Evet, bu havalar benim aslında, bana benziyor ya da tam tersi… Binbir hali var içimde şu izlediğim havanın…
Bir yağmur yağar hani bir anda; ama yaz yağmurudur, yağdığı zaman seni üşütmeyen cinsten. Yağdığı zaman seni senden alan. Hatta yağdığında verdiği ferahlıkla mutlu ve huzurlu olursun. Sana sürpriz yapmışçasına, deli gibi akar bedeninden; seni sırılsıklam eder.
Gülersin her haline yağan damlaların. Onlarla bütünleşmek istersin, hiç bitmesin istersin. Çocuklaşırsın o anda. İçin kıpır kıpır olur o anda mutluluktan. Yağan yağmurla oynamak istersin. Kucak açarsın gökyüzüne, daha fazla yağsın diye ona haykırırsın içten içten. Durmasın istersin. Hiç bitmesin. Sürekli yersiz yersiz yağsın, seni mutlu etsin istersin… Sana iyi gelsin istersin.
Heyecan sarar her yerini… Seni alır bambaşka diyarlara götürür.
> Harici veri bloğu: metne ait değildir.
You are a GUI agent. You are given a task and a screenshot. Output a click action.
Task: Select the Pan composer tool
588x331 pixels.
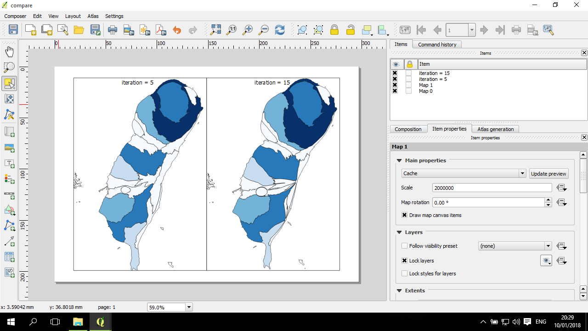9,51
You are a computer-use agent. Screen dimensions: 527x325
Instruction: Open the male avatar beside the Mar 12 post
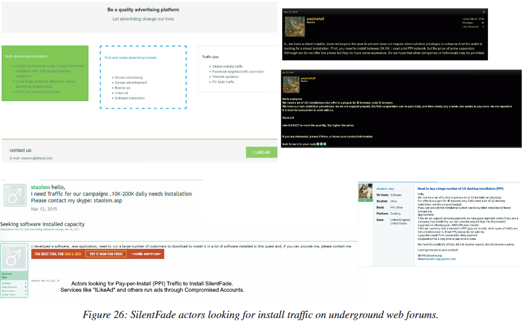click(x=14, y=196)
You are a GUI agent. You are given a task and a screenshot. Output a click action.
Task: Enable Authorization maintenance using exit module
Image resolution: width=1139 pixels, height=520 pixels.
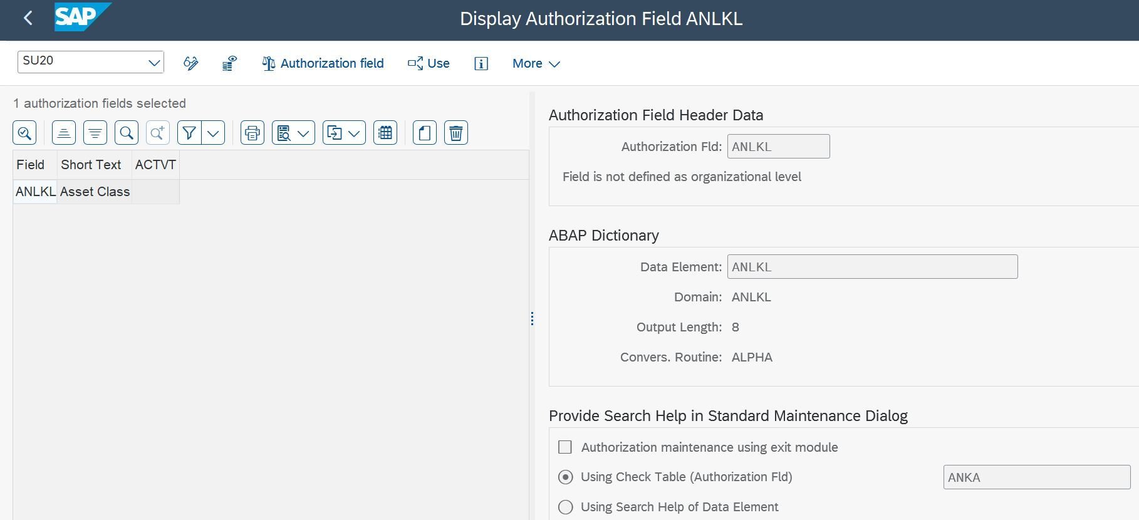point(565,447)
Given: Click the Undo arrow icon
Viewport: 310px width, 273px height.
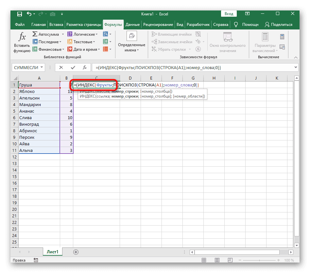Looking at the screenshot, I should (x=29, y=14).
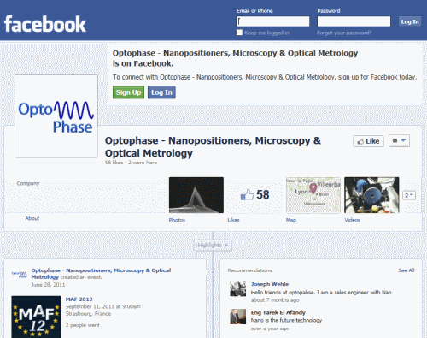427x338 pixels.
Task: Click the Log In button in header
Action: pyautogui.click(x=410, y=21)
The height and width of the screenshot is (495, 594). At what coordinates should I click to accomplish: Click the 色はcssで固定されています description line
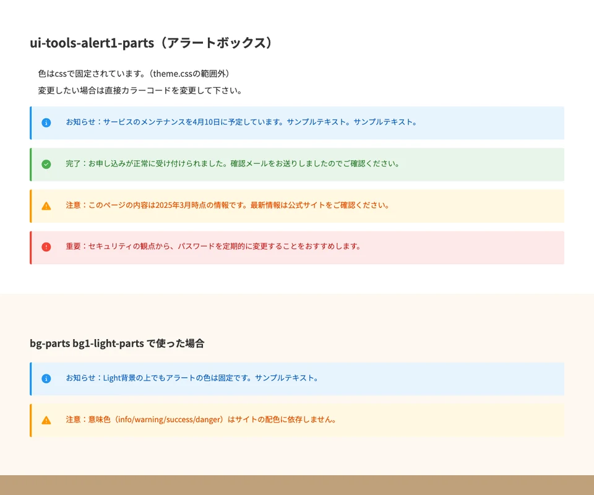(133, 74)
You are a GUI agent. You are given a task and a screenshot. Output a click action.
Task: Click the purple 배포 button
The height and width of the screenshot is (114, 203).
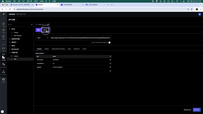tap(197, 110)
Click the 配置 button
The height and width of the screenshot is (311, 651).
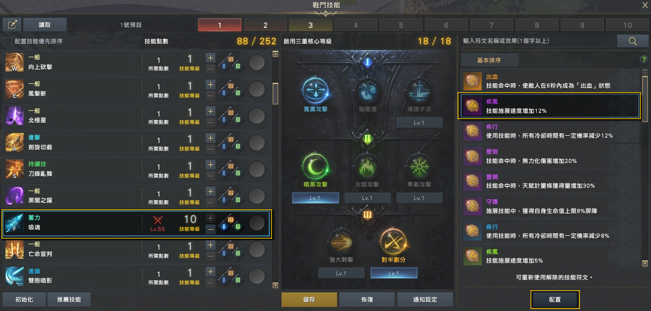555,299
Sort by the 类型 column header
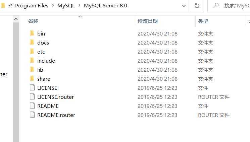Screen dimensions: 250x142 (x=203, y=21)
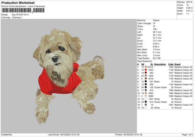
Task: Click the Ocean Green swatch in stop 8
Action: [146, 87]
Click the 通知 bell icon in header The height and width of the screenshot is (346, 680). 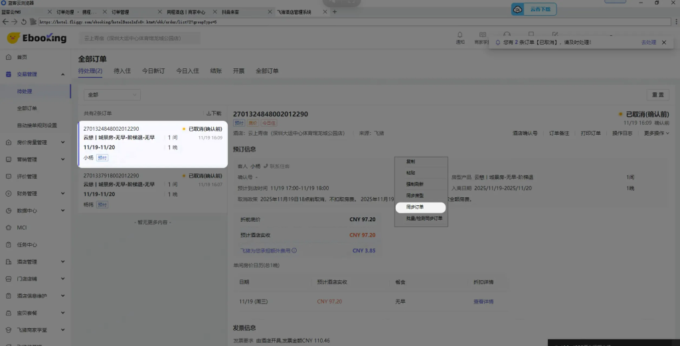460,35
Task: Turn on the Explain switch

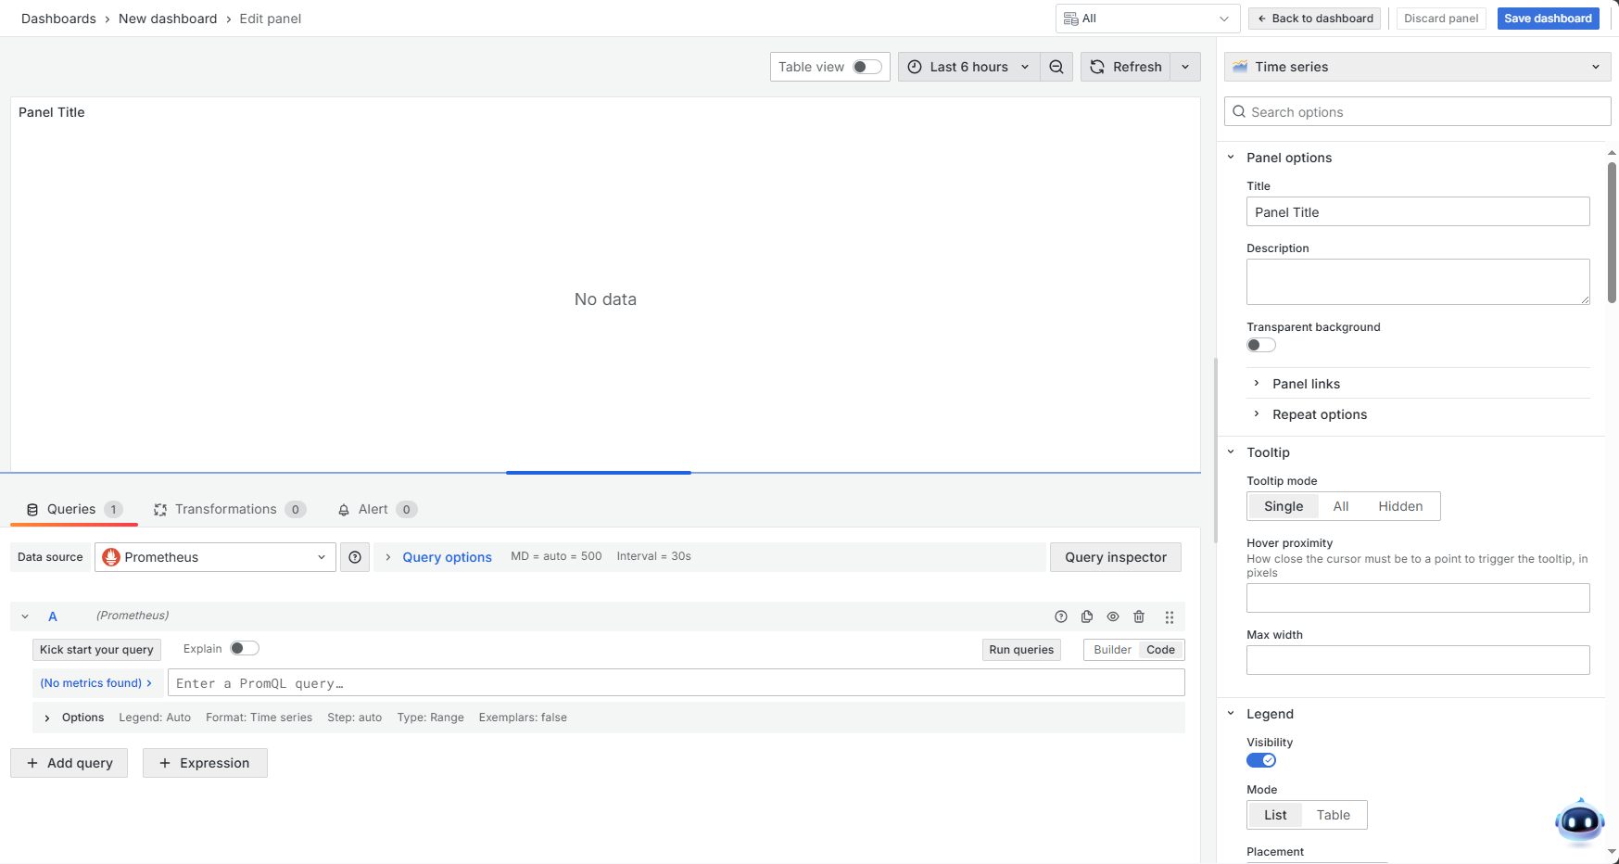Action: (244, 649)
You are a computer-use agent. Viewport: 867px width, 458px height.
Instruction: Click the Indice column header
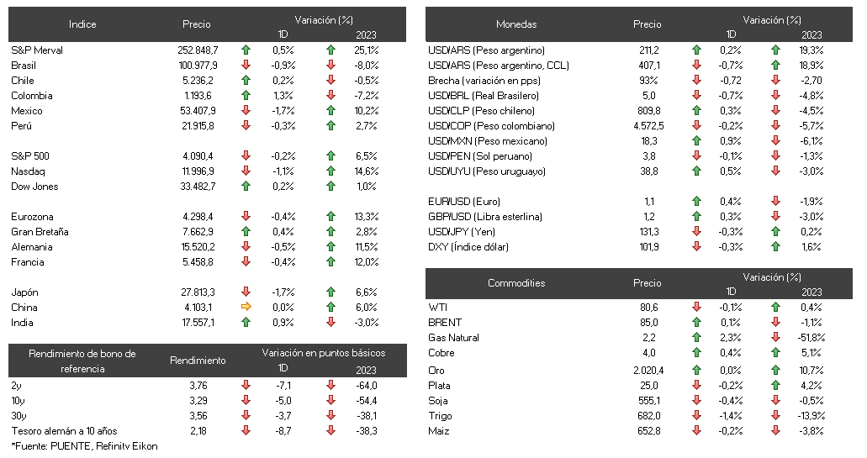(82, 24)
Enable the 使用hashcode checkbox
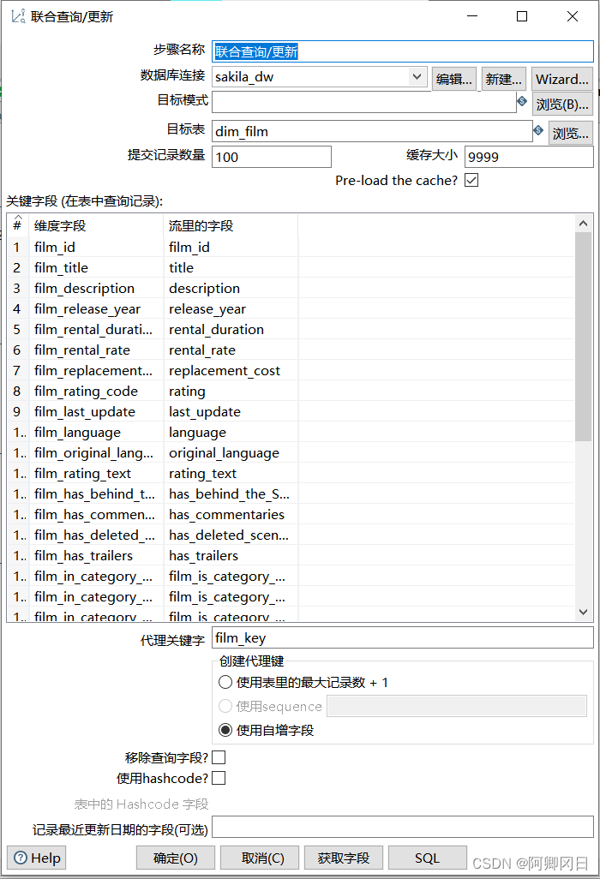Viewport: 600px width, 879px height. pyautogui.click(x=219, y=778)
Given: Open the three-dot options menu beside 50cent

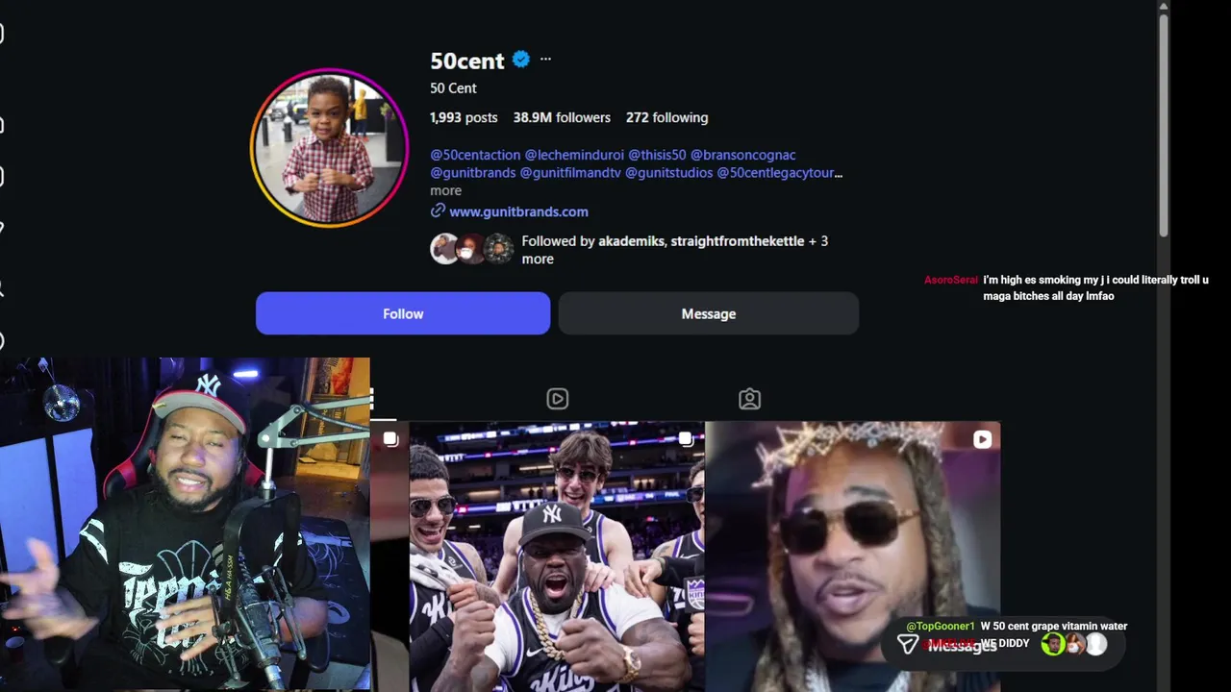Looking at the screenshot, I should [x=545, y=60].
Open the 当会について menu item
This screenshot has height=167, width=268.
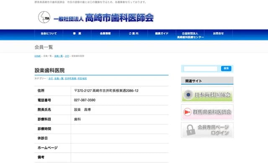[49, 33]
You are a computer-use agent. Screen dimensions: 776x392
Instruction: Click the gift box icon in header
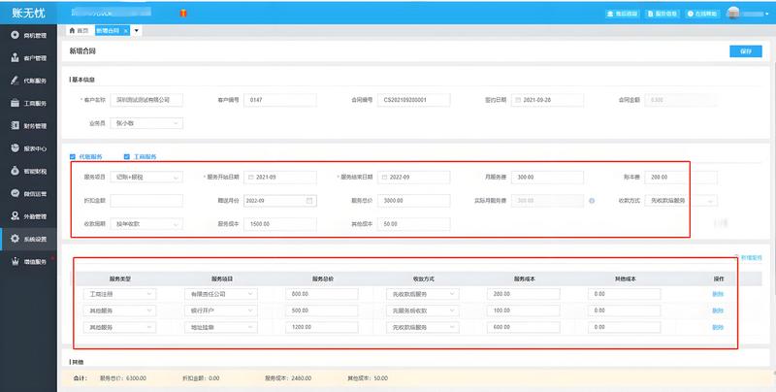(183, 13)
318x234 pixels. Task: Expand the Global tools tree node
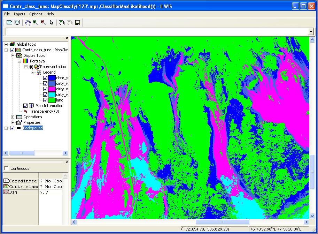6,44
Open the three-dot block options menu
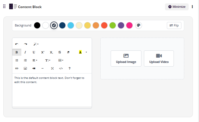 [x=192, y=7]
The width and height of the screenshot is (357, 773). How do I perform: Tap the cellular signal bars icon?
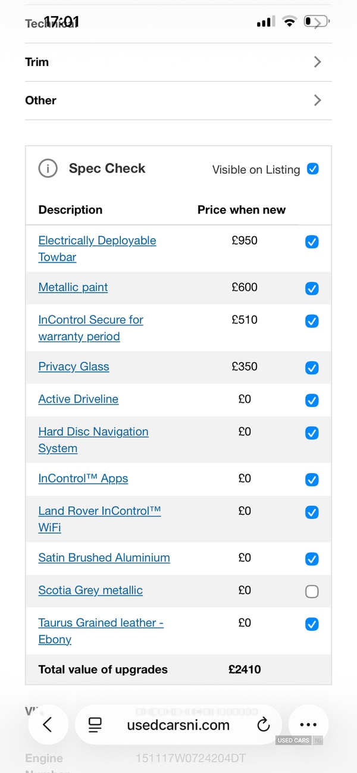pos(265,23)
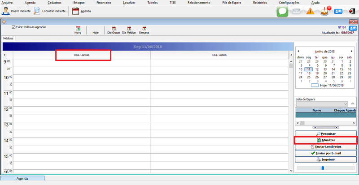Screen dimensions: 359x185
Task: Go to previous month in calendar
Action: pyautogui.click(x=298, y=52)
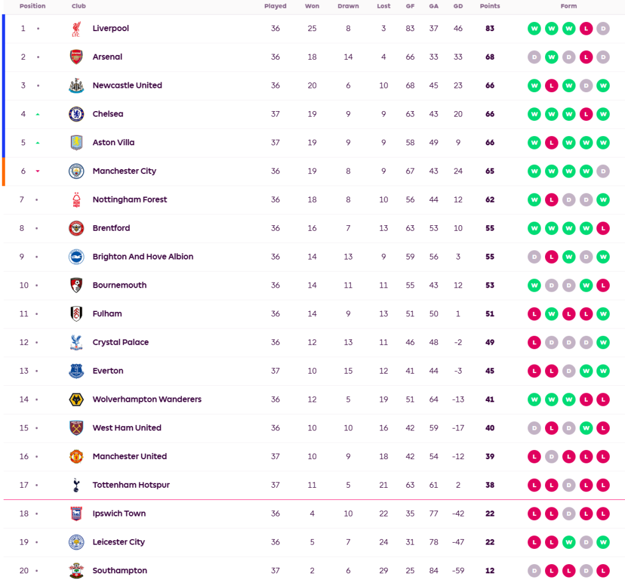
Task: Open Brighton And Hove Albion link
Action: point(143,257)
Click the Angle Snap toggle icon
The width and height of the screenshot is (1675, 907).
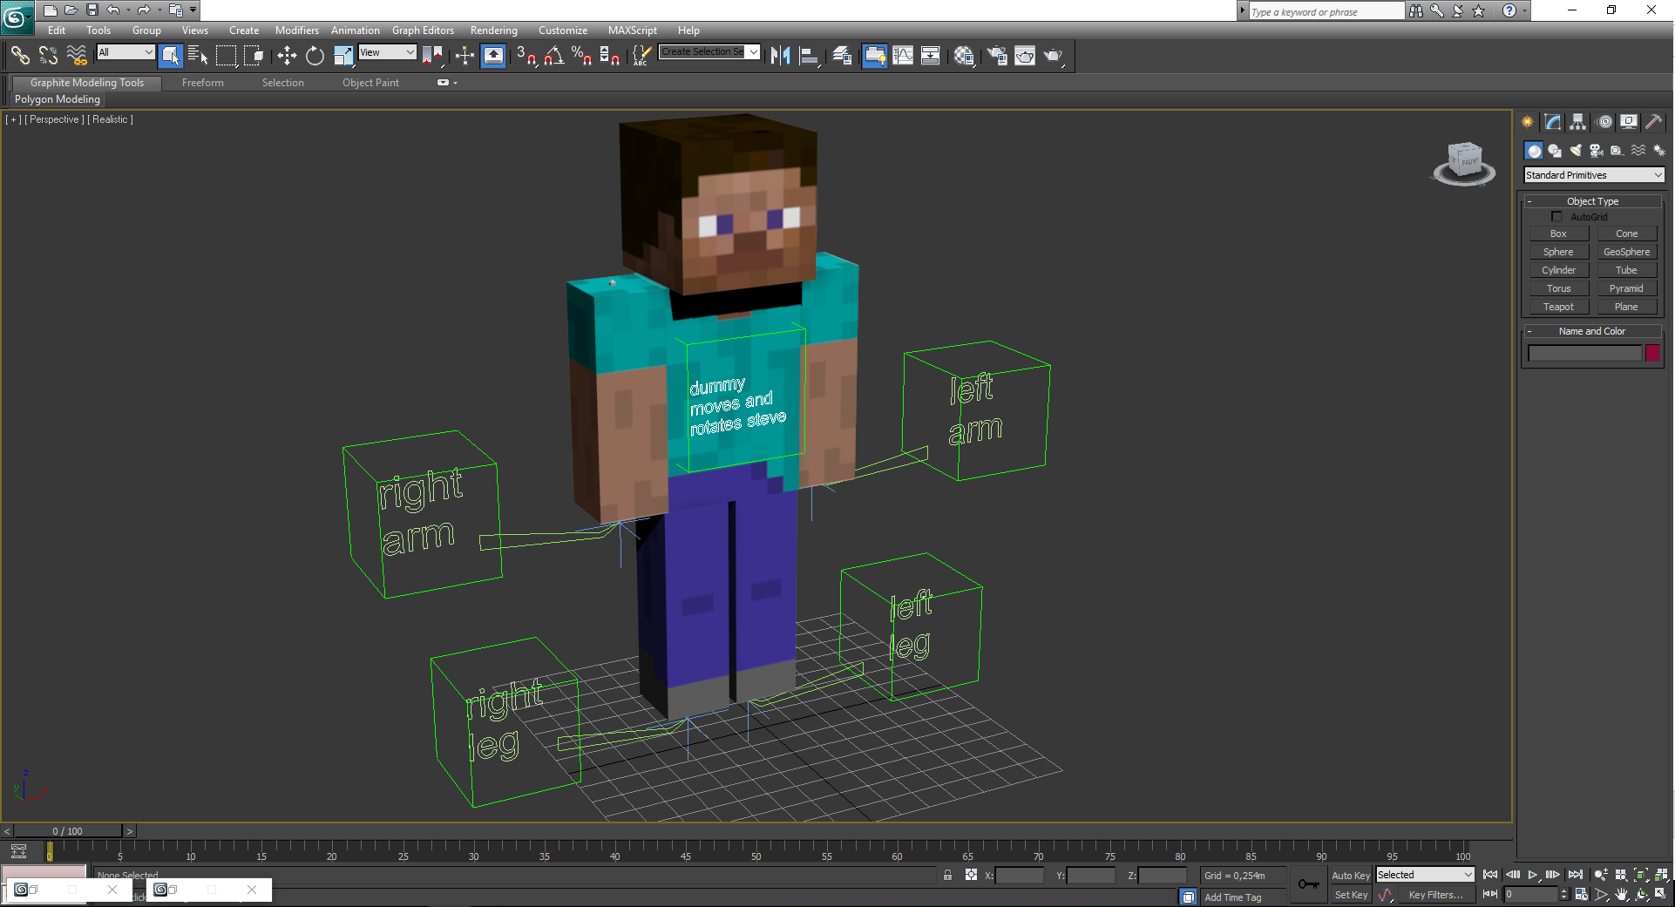click(x=553, y=56)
Alır seni senden o haliyle. İçin ısınır; bedenin hafif ürperir. Bu ürpertiyle gittiğin o diyarlarda kalmak istersin, geri gelmemecesine.
Sonra bir yağmur yağar. Bir hayli korkutur seni. Yağdığında bedenine sert sert çarpar damlalar; biraz da rüzgarlıdır hava. Yağmurlar savrulur, ama nereden geleceğini kestiremezsin damlaların. Biraz canın sıkılır, için üşür. Kaçmak istersin; ama bir yandan da kaçamazsın, esir almıştır çoktan o yoğunluk. Tutmuştur haşince kolundan çekmiştir kendine, bütünleşmek istercesine. Korkarsın bu yağmurdan o zaman işte. Seni hasta eder, bilirsin. Fazla oyalanmamak lazım gelir dersin usul usul kendine! Delice bir şeydir o yağmur, delice. Dengesiz tavırları ile, hem ürkütür hem çeker kendine kendine.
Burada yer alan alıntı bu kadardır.